# LS 88 - Lab 4 - Reinhart and Rogoff

---

### Instructor Josh Quan & Eric Van Dusen

This notebook will explain how an excel file can be limited and hard to replicate by looking at a published research paper. The notebbook will explore the errors discovered from the paper through the analysis of means.

---
### Topics Covered
1. Exclusion of data affects results
2. Excel files can be limited and difficult to replicate


### Table of Contents

1. [Getting the Data](#data) <br>
2. [Context](#context) <br>
3. [Analyzing Means](#means) <br>
4. [Exploration](#explore) <br>
5. [Conclusions](#conclusions) <br>
6. [Bibliography](#bibliography) <br>



**Dependencies:**

Run the cell below and continue onwards!

In [None]:
from datascience import *
import numpy as np
import matplotlib.pyplot as plt
%matplotlib inline
plt.style.use('fivethirtyeight')

---

## Background <a id='background'></a>
In this notebook, you will be working with data used in Carmen Reinhart and Kenneth Rogoff's 2010 study "Growth in a Time of Debt". The paper concluded an economic growth severely suffers when a country's public debt reaches 90% of GDP (Gross Domestic Product).

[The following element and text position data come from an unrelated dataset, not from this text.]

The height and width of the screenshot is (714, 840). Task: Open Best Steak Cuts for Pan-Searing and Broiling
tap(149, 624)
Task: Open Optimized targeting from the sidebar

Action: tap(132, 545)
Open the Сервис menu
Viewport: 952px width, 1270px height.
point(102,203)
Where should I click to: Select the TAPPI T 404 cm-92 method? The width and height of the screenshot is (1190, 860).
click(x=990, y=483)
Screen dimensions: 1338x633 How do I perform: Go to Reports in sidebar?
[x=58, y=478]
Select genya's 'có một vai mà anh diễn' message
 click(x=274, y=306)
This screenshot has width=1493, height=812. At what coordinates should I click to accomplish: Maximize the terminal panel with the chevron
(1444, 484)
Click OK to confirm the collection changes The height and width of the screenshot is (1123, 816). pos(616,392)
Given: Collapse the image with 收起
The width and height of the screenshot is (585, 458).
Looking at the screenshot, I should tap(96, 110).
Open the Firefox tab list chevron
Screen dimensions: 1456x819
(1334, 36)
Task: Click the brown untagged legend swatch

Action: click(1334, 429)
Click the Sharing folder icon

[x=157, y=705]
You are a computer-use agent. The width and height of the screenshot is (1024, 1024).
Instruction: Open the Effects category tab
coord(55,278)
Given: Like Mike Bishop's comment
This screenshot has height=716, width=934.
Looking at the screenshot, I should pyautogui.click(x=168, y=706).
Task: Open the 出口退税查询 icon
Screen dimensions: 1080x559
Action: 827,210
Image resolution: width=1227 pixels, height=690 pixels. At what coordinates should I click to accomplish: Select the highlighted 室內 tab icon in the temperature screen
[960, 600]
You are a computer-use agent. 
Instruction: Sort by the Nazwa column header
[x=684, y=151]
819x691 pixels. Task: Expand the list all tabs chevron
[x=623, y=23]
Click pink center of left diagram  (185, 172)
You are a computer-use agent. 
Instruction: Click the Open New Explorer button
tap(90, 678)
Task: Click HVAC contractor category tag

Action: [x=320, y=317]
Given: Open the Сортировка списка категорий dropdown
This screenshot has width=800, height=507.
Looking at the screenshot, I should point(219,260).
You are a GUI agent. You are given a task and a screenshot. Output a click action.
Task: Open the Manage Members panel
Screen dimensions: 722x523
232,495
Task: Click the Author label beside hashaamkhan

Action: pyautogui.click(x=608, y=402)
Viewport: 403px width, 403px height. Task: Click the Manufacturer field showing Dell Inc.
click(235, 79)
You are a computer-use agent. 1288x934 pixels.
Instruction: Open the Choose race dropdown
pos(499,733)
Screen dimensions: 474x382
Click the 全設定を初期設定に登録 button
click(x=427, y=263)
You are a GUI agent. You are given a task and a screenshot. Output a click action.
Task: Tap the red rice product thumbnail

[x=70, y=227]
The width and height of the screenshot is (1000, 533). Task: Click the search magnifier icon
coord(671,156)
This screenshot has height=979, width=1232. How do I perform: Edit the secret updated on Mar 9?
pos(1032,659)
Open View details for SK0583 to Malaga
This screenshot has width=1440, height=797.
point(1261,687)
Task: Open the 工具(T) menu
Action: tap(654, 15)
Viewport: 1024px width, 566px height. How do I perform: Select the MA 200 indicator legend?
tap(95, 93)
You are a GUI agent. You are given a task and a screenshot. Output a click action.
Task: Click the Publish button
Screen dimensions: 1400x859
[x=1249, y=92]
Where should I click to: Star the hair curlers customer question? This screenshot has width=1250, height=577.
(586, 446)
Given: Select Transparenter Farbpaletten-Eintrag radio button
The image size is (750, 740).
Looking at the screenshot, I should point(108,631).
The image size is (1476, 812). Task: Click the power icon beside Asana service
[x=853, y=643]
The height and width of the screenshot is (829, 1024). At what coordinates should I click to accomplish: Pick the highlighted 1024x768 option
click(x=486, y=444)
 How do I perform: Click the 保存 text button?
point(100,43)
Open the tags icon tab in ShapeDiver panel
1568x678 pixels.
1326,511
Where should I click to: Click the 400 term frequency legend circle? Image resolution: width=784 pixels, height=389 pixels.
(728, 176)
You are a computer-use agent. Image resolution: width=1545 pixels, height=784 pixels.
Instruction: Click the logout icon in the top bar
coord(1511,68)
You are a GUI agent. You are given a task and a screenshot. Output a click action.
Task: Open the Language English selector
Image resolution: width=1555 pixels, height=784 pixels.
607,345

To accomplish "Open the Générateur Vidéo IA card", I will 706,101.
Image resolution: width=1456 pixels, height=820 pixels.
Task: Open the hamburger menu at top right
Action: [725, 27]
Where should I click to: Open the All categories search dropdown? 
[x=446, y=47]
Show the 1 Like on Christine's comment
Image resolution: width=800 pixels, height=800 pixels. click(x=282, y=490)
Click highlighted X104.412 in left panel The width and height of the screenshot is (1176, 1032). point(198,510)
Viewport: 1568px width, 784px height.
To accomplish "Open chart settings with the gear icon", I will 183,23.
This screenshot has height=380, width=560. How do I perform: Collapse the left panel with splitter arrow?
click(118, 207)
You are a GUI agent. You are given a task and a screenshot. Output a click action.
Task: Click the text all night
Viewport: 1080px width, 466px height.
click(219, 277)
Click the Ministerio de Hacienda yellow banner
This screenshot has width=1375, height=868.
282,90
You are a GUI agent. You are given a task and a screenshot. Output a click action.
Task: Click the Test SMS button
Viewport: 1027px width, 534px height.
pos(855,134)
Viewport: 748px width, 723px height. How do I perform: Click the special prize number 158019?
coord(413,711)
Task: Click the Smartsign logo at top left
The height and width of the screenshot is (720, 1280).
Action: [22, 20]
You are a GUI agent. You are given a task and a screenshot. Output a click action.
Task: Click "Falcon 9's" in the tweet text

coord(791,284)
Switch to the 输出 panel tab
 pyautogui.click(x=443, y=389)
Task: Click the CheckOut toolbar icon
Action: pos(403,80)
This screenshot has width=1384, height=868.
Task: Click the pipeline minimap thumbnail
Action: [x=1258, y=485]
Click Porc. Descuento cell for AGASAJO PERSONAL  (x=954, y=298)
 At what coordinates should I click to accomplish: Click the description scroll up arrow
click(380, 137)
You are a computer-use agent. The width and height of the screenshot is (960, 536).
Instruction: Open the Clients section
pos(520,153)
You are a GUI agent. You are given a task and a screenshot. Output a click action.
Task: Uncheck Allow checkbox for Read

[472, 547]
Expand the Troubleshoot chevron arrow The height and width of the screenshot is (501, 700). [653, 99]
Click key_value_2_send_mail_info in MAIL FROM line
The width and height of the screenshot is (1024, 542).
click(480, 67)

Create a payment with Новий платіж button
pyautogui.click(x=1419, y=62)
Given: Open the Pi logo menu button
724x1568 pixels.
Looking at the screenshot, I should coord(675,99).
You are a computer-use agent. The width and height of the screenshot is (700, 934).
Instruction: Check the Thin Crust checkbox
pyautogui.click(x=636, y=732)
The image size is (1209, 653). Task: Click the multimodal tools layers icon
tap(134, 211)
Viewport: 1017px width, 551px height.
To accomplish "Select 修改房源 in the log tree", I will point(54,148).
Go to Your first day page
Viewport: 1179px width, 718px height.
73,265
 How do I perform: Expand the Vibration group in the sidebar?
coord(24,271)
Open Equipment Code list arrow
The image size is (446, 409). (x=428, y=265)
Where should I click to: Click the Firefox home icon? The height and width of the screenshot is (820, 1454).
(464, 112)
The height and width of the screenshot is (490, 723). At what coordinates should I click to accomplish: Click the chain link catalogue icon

They argue that the growth rate for these countries is -0.1. 
Reinhart and Rogoff's conclusions have been a subject of controversy due to methodological choices, and inability to reproduce findings.


---

## Context  <a id='context'></a>

While replicating the results, Herndon, Ash, and Pollin found issues with Reinhart's & Rogoff's analysis. One major error was a coding error that excluded 5 countries, as seen in the image below. R&R typed AVERAGE(L30:L44) instead of AVERAGE(L30:L49) in excel, which excluded Belgium from the analysis.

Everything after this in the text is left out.